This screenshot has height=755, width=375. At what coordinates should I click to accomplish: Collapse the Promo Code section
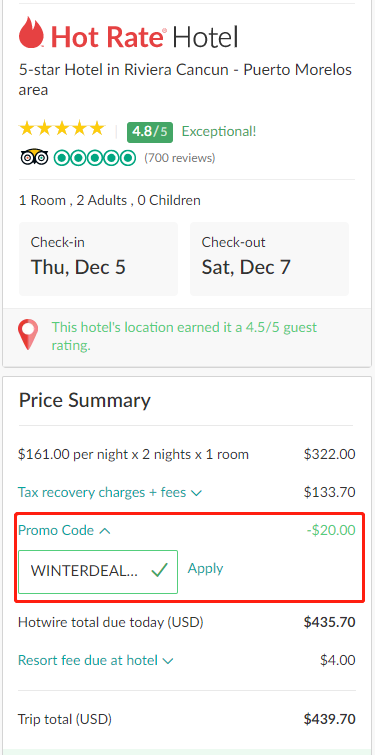point(65,531)
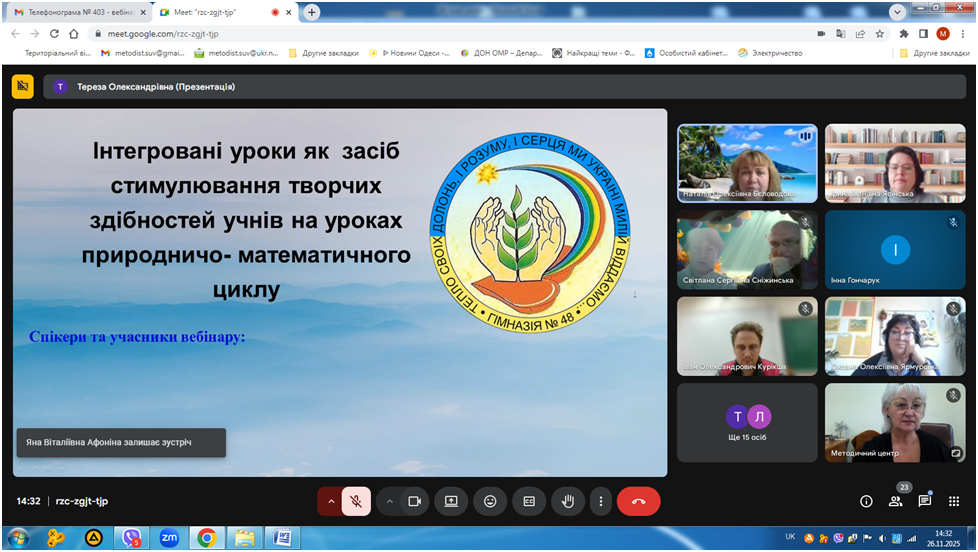978x552 pixels.
Task: Turn on captions icon
Action: click(x=529, y=501)
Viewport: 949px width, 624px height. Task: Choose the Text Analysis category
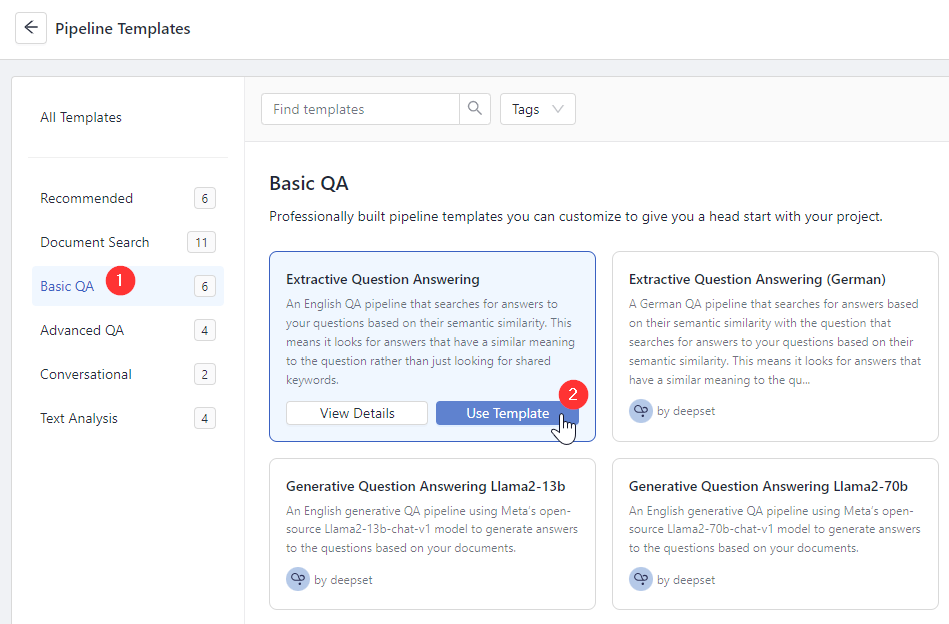click(x=78, y=418)
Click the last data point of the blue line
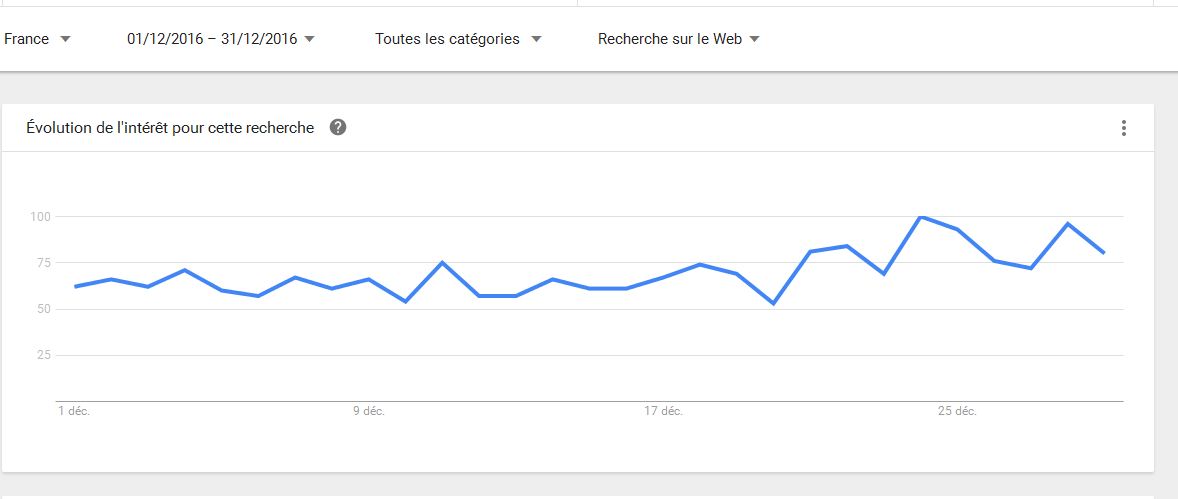Image resolution: width=1178 pixels, height=499 pixels. (1104, 253)
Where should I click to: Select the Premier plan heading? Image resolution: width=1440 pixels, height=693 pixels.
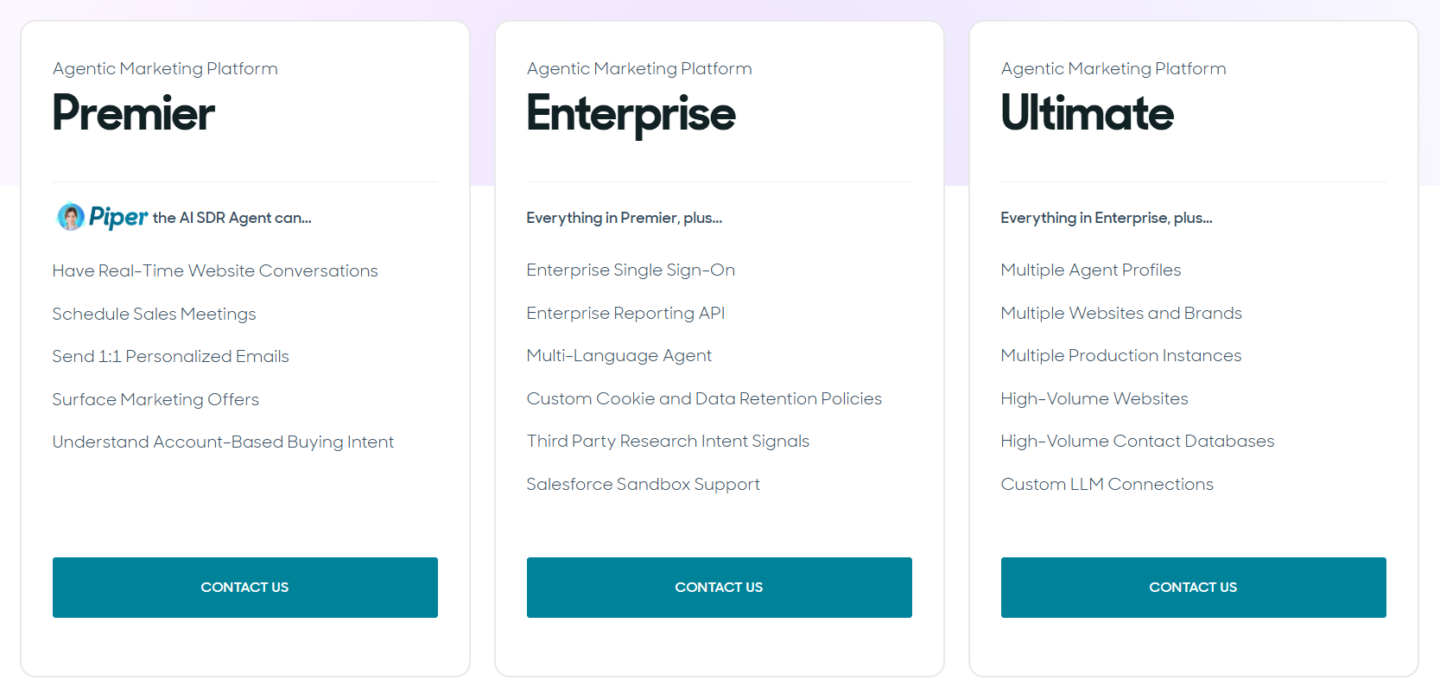click(133, 114)
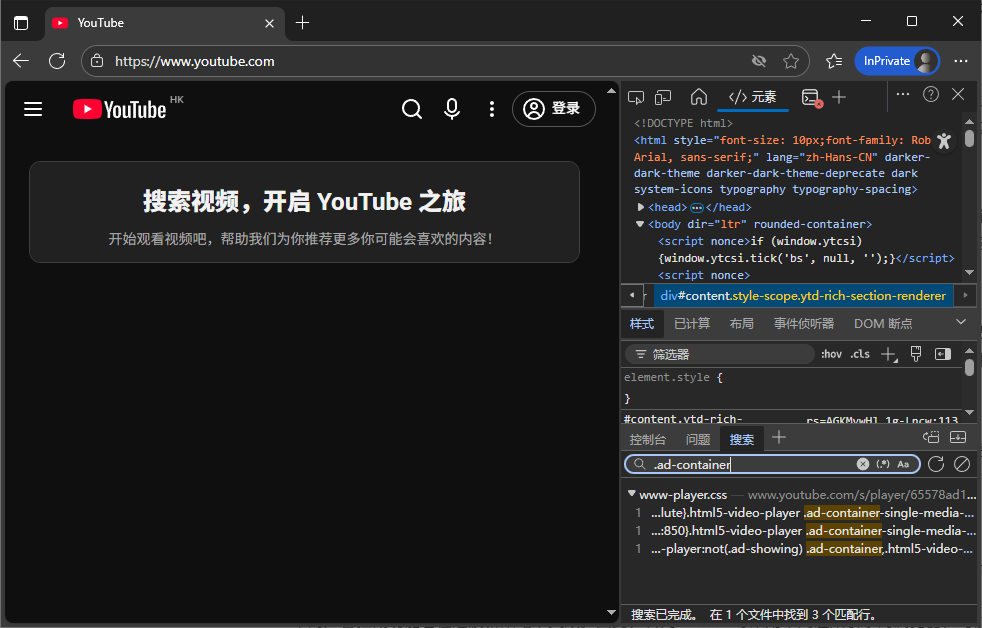Screen dimensions: 982x628
Task: Open www-player.css from the search results
Action: (x=684, y=494)
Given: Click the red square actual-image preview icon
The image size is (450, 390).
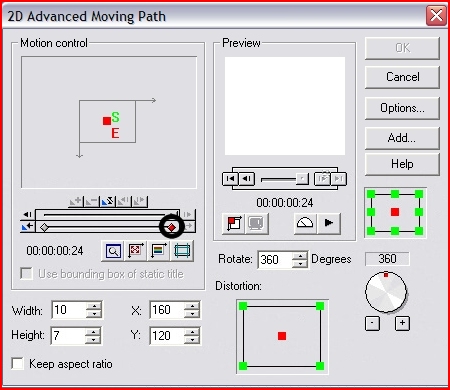Looking at the screenshot, I should coord(234,223).
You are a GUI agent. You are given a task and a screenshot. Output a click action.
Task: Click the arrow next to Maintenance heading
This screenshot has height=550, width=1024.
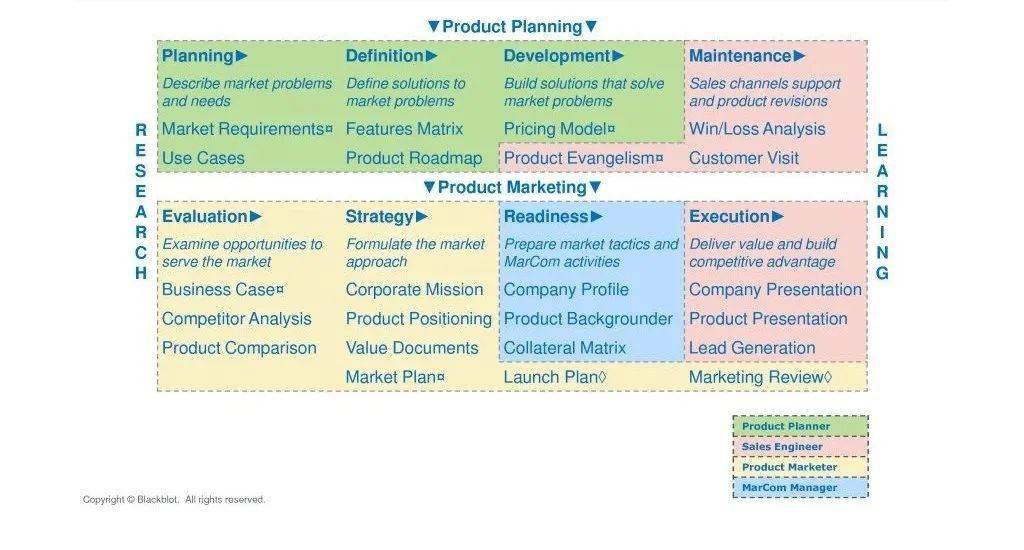[x=799, y=56]
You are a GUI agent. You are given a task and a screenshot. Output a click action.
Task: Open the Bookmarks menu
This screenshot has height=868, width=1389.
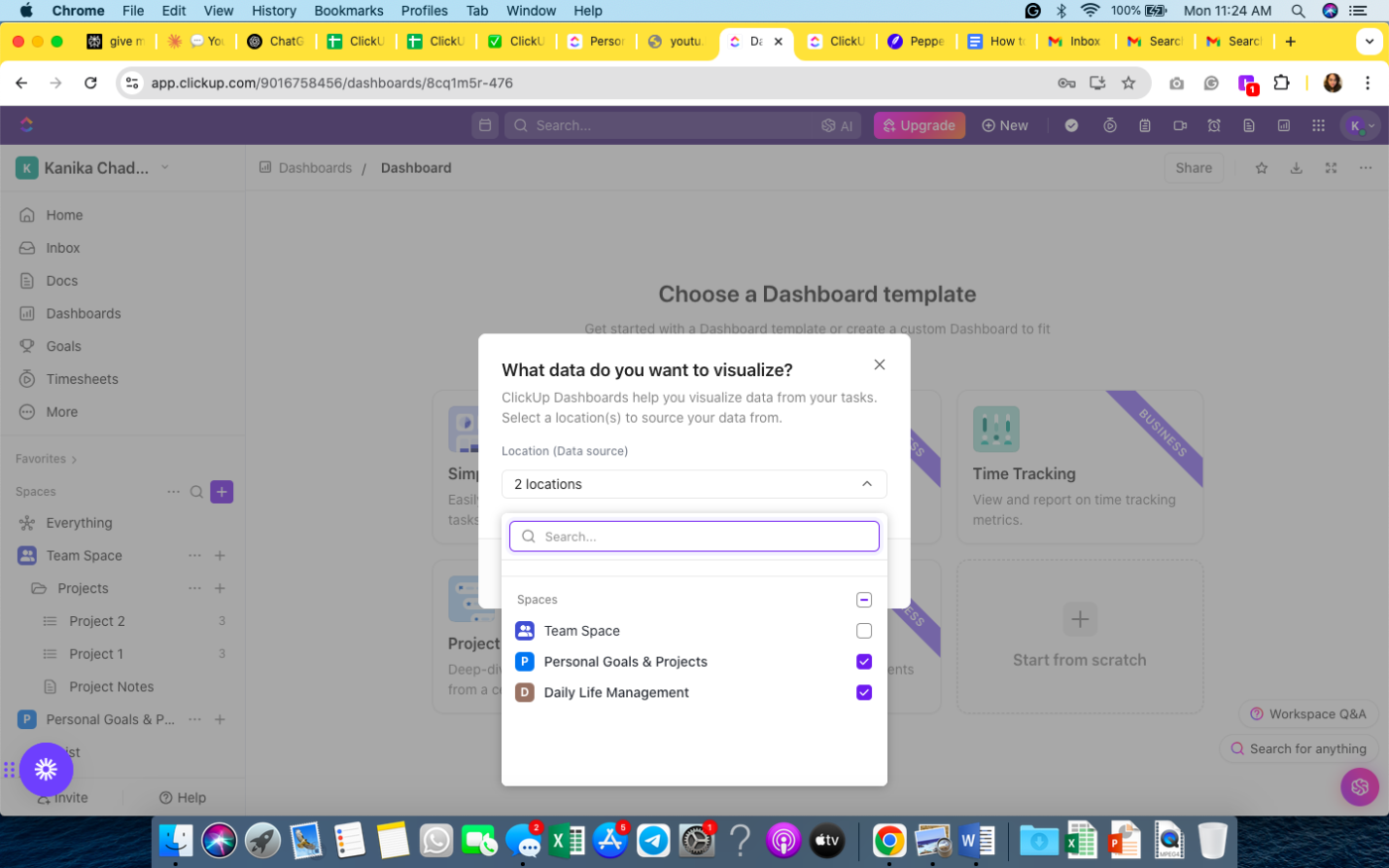point(348,11)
########################################
▶ TO DO: If a picture appears in the records, omit it and print everything else exactly.

▶ COMPLETED TASK:
This screenshot has height=755, width=375. At what coordinates should I click to accomplish: Collapse the Promo Code section
point(65,531)
978x552 pixels.
Task: Turn on captions icon
Action: click(x=529, y=501)
Viewport: 949px width, 624px height. Task: Choose the Text Analysis category
click(x=78, y=418)
Click the last data point of the blue line
Image resolution: width=1178 pixels, height=499 pixels. (1104, 253)
Where should I click to: Select the Premier plan heading? Image resolution: width=1440 pixels, height=693 pixels.
click(133, 114)
Screen dimensions: 982x628
Task: Open www-player.css from the search results
Action: (x=684, y=494)
Given: Click the red square actual-image preview icon
The image size is (450, 390).
Looking at the screenshot, I should coord(234,223).
You are a GUI agent. You are given a task and a screenshot. Output a click action.
Task: Click the arrow next to Maintenance heading
This screenshot has height=550, width=1024.
[x=799, y=56]
You are a GUI agent. You are given a task and a screenshot. Output a click action.
Task: Open the Bookmarks menu
This screenshot has height=868, width=1389.
point(348,11)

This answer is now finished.